_ÉNONCÉ DE LA TÂCHE:_
Reproduisez sous forme de liste numérotée les lignes qui commencent à celle contenant « Pick the hex bytes 0x00 0x62 » et se terminent à celle contenant « Point to the ID », ces deux lignes comprises. Omettez les lignes vides.

_LIGNES DE DONNÉES:_
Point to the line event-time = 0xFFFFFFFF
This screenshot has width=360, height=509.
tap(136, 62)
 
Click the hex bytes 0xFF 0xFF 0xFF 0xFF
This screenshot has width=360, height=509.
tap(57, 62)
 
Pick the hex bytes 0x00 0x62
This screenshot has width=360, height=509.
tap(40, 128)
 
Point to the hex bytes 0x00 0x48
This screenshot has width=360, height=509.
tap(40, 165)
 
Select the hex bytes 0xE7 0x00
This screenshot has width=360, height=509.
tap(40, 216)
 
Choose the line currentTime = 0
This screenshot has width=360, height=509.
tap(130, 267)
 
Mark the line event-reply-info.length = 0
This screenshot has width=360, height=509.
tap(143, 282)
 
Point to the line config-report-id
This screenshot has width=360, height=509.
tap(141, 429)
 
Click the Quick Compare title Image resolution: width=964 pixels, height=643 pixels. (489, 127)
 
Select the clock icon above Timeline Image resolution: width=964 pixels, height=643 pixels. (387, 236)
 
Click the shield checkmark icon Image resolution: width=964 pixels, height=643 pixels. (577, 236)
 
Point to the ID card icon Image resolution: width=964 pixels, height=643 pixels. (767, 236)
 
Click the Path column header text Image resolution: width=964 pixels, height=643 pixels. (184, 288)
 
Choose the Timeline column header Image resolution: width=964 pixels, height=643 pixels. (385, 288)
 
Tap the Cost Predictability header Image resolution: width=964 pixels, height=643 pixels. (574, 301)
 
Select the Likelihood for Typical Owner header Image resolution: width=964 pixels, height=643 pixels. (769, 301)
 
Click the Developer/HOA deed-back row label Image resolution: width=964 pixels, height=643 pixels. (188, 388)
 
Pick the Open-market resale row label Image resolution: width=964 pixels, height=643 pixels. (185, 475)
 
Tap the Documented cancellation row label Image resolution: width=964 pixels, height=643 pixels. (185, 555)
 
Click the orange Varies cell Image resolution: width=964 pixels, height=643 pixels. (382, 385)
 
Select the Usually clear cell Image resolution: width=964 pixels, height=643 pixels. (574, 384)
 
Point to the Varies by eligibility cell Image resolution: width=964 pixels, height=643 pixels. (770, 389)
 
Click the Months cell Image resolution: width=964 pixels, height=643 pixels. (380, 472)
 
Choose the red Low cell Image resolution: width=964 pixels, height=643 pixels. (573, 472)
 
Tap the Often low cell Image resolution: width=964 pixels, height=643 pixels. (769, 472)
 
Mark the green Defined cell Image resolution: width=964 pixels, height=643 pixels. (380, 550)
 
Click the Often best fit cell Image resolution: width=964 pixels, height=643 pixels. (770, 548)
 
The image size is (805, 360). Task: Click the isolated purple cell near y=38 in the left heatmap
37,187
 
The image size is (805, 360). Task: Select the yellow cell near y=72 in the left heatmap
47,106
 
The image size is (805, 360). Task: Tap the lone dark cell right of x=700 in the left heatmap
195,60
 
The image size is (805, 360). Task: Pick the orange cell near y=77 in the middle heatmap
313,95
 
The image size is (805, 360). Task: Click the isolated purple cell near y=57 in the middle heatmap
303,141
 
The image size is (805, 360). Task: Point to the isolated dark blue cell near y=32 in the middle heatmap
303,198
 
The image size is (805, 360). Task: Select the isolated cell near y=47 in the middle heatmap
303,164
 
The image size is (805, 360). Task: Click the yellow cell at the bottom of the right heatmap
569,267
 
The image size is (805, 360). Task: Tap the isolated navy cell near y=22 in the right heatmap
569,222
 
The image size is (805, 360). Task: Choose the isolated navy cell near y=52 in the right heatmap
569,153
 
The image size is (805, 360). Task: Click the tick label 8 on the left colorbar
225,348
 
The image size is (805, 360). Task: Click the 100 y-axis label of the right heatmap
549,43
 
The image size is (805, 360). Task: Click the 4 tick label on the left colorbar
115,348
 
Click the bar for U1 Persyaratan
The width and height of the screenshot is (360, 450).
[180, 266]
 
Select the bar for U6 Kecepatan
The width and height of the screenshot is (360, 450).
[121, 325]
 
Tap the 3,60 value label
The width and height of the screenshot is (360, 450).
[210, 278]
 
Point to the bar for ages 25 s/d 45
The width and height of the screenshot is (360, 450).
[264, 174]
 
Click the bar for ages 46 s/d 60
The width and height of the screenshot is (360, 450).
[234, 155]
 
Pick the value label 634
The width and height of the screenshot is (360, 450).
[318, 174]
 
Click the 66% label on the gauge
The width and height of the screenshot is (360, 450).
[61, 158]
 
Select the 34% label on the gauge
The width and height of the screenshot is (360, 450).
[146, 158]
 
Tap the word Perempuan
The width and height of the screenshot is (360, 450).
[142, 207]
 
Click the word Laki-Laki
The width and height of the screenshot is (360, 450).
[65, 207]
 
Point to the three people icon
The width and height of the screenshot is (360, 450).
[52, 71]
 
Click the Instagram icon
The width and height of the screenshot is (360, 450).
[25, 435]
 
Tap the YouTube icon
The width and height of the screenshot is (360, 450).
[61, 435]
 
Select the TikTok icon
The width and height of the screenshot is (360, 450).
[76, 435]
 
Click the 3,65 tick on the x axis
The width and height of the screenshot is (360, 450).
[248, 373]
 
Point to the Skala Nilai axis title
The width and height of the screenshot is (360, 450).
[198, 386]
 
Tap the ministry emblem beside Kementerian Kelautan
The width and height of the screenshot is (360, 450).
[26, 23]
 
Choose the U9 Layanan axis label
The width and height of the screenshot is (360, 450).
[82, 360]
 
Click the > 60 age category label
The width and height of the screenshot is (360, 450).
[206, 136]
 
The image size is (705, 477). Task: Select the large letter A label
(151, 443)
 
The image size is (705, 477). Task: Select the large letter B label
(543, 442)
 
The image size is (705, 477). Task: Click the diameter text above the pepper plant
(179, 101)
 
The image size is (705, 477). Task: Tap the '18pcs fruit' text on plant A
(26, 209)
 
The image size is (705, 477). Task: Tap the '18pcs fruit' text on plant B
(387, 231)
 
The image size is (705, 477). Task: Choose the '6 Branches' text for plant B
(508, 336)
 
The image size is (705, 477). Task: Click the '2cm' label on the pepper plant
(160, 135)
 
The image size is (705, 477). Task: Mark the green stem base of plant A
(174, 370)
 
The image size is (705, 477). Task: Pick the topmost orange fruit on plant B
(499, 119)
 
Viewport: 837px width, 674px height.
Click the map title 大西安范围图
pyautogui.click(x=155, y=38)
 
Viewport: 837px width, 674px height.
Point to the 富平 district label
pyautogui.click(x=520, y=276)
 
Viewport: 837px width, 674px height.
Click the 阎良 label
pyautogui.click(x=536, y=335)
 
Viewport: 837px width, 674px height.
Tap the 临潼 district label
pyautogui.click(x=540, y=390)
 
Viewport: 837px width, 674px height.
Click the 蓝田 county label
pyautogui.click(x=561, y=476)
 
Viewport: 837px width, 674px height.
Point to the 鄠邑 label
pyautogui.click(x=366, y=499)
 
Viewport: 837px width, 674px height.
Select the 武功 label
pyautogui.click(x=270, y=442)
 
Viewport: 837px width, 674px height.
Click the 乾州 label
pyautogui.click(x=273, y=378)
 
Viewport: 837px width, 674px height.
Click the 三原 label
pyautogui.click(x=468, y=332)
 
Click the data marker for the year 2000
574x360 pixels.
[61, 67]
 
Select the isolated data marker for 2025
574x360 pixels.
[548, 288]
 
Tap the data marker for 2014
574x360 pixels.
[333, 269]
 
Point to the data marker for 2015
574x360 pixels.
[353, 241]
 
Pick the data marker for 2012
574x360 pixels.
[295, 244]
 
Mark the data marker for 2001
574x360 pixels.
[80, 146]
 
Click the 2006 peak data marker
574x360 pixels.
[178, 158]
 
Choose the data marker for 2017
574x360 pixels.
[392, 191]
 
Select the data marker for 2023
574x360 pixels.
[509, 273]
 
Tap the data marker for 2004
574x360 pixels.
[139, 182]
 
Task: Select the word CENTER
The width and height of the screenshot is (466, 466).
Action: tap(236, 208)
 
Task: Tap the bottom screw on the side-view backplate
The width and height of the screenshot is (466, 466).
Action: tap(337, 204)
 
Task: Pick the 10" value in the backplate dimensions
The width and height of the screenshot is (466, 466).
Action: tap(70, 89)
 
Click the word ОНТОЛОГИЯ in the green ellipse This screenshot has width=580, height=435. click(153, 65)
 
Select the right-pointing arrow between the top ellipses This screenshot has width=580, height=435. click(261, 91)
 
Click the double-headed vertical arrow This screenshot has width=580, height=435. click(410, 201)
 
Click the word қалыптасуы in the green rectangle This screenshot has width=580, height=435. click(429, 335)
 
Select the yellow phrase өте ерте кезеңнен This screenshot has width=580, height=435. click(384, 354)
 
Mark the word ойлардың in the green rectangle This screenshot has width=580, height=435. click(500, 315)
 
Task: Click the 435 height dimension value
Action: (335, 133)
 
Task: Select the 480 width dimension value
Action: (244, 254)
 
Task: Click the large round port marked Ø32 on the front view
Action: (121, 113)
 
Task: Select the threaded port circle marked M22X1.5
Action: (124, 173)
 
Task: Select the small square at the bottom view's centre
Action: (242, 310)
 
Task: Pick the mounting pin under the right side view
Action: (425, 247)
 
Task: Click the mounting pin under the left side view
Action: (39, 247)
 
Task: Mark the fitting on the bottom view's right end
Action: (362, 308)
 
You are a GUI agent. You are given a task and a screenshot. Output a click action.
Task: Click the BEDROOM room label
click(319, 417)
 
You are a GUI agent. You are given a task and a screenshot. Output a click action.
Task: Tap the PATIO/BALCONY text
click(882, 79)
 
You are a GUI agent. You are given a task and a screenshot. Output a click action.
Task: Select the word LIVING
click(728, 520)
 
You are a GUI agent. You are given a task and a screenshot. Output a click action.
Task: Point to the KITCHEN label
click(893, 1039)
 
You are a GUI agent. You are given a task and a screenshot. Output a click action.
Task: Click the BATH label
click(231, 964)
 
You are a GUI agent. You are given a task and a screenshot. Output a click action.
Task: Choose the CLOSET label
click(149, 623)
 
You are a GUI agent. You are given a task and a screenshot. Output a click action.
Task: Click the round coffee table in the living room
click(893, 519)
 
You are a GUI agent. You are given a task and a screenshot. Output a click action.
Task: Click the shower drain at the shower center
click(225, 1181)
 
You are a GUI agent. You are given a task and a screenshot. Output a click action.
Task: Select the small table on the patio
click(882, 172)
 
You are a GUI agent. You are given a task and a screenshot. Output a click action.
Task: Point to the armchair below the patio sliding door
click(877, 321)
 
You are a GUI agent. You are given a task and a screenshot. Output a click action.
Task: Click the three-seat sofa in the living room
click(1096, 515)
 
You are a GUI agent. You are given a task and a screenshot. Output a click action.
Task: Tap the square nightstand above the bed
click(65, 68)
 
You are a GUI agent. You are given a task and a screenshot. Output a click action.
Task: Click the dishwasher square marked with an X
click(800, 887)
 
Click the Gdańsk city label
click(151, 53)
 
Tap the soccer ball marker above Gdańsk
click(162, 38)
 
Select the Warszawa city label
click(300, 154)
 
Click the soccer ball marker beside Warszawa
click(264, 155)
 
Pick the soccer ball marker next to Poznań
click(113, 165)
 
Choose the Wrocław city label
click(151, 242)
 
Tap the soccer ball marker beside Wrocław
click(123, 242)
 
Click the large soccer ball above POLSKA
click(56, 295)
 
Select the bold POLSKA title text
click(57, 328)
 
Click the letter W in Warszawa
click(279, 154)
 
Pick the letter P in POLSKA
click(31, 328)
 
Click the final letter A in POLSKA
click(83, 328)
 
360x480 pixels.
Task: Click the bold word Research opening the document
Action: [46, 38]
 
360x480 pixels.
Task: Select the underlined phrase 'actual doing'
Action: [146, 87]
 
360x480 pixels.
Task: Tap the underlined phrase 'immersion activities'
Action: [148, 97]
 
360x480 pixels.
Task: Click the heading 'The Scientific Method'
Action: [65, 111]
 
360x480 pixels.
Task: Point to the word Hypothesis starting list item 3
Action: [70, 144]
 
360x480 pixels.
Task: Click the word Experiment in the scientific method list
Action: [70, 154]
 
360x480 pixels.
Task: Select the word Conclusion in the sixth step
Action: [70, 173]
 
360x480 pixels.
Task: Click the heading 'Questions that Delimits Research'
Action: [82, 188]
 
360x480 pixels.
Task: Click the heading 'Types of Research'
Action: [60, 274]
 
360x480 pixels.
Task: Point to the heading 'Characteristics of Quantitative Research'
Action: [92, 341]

_SOLUTION RÉDIGÉE:_
1. Pick the hex bytes 0x00 0x62
2. This screenshot has width=360, height=509.
3. tap(40, 128)
4. Point to the hex bytes 0x00 0x48
5. This screenshot has width=360, height=509.
6. tap(40, 165)
7. Select the hex bytes 0xE7 0x00
8. This screenshot has width=360, height=509.
9. tap(40, 216)
10. Choose the line currentTime = 0
11. This screenshot has width=360, height=509.
12. tap(130, 267)
13. Mark the line event-reply-info.length = 0
14. This screenshot has width=360, height=509.
15. tap(143, 282)
16. Point to the line config-report-id
17. This screenshot has width=360, height=509.
18. tap(141, 429)
19. Click the Quick Compare title Image resolution: width=964 pixels, height=643 pixels. (489, 127)
20. Select the clock icon above Timeline Image resolution: width=964 pixels, height=643 pixels. (387, 236)
21. Click the shield checkmark icon Image resolution: width=964 pixels, height=643 pixels. (577, 236)
22. Point to the ID card icon Image resolution: width=964 pixels, height=643 pixels. (767, 236)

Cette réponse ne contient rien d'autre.